Prominent News Outlets Opt Out of Apple’s AI Training
Less than three months after Apple quietly debuted a tool for publishers to opt out of its AI training, a number of prominent news outlets and social platforms have taken the company up on it. WIRED can confirm that Facebook, Instagram, Craigslist, Tumblr, The New York Times, The Financial Times, The Atlantic, Vox Media, the USA Today network, and WIRED’s parent company, Condé Nast, are among the many organizations opting to exclude their data from Apple’s AI training.
Applebot-Extended: A New Tool for Data Control
This new tool, Applebot-Extended, is an extension to Apple’s web-crawling bot that specifically lets website owners tell Apple not to use their data for AI training. Applebot-Extended allows publishers to control data usage without stopping the original Applebot from crawling their websites, which would impact how their content appears in Apple search products.
Blocking Applebot-Extended
Publishers can block Applebot-Extended by updating a text file on their websites known as the Robots Exclusion Protocol, or robots.txt. This file has governed how bots go about scraping the web for decades and is now central to the fight over AI training data. Many publishers have already updated their robots.txt files to block AI bots from other major AI players like OpenAI and Anthropic.
Applebot-Extended is so new that relatively few websites block it yet. Recent analyses indicate that only around 6-7 percent of high-traffic websites, predominantly news and media outlets, are blocking Applebot-Extended. This suggests that many website owners either do not object to Apple’s AI training practices or are simply unaware of the option to block the bot.

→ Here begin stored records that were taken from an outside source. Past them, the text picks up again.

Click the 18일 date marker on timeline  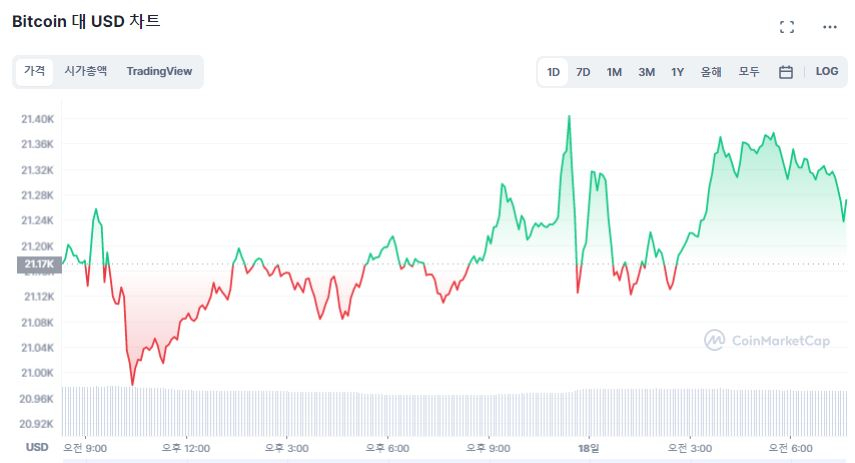[x=590, y=447]
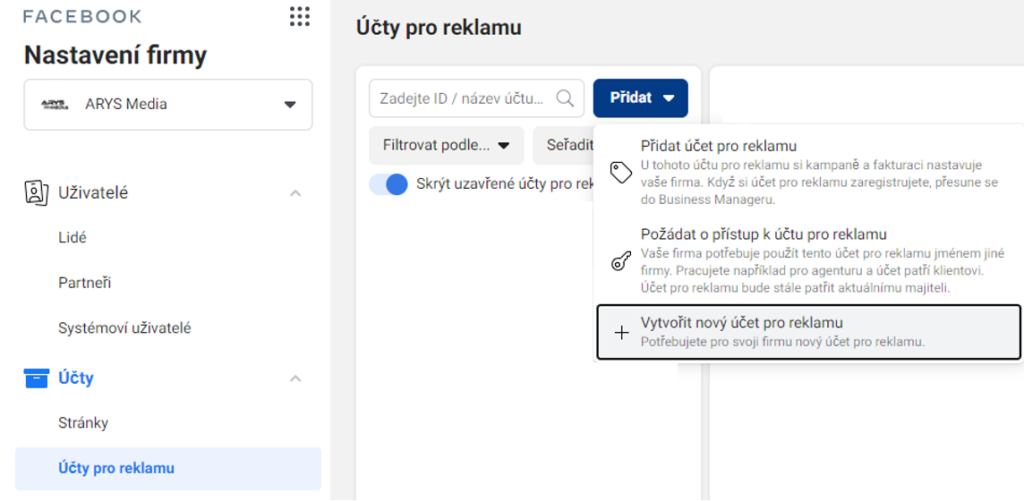The image size is (1024, 501).
Task: Click the Uživatelé people icon
Action: pyautogui.click(x=36, y=193)
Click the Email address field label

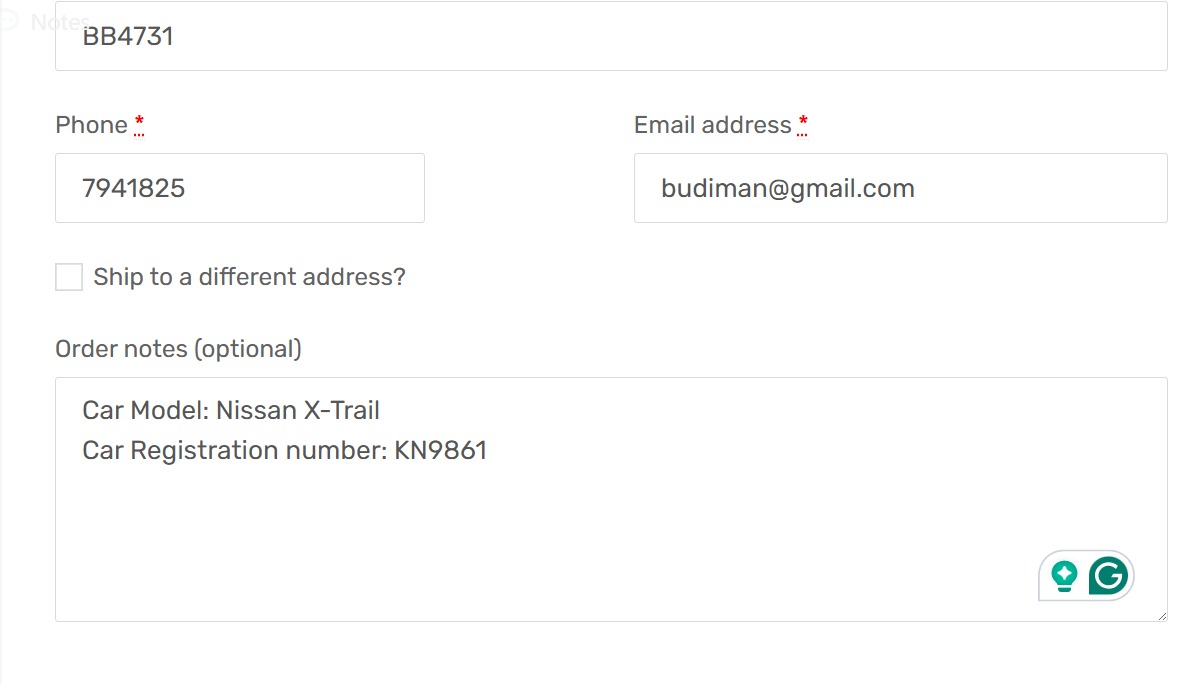(712, 125)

Strategic Decisions and Licensing Deals
A divide has emerged among news publishers about whether or not to block these bots. Some outlets have explicitly noted they block AI scraping tools due to the absence of partnerships with their owners. Others have made licensing deals that allow bots in exchange for compensation.
For example, Condé Nast websites used to block OpenAI’s web crawlers but unblocked them after announcing a partnership with OpenAI. Buzzfeed, on the other hand, blocks every AI web-crawling bot it can identify unless a partnership agreement is in place.
Challenges in Keeping Up with AI Agents
Because robots.txt needs to be edited manually and many new AI agents are debuting, it can be challenging to maintain an up-to-date block list. Services like Dark Visitors offer solutions to automatically update a client site’s robots.txt, catering primarily to publishers concerned about copyright.
Legal and Commercial Implications
Some news outlets, like The New York Times, are critical of the opt-out nature of tools like Applebot-Extended. They argue that scraping or using content for commercial purposes without prior permission is prohibited by law and their terms of service.
It remains unclear whether Apple is close to finalizing deals with publishers. If such deals are struck, the consequences of any data licensing or sharing arrangements may be visible in robots.txt files even before public announcements.
As Jon Gillham from Originality AI notes, the battle for AI training data is playing out on a seemingly obscure text file, highlighting the significant impact of this technology on the future of the web.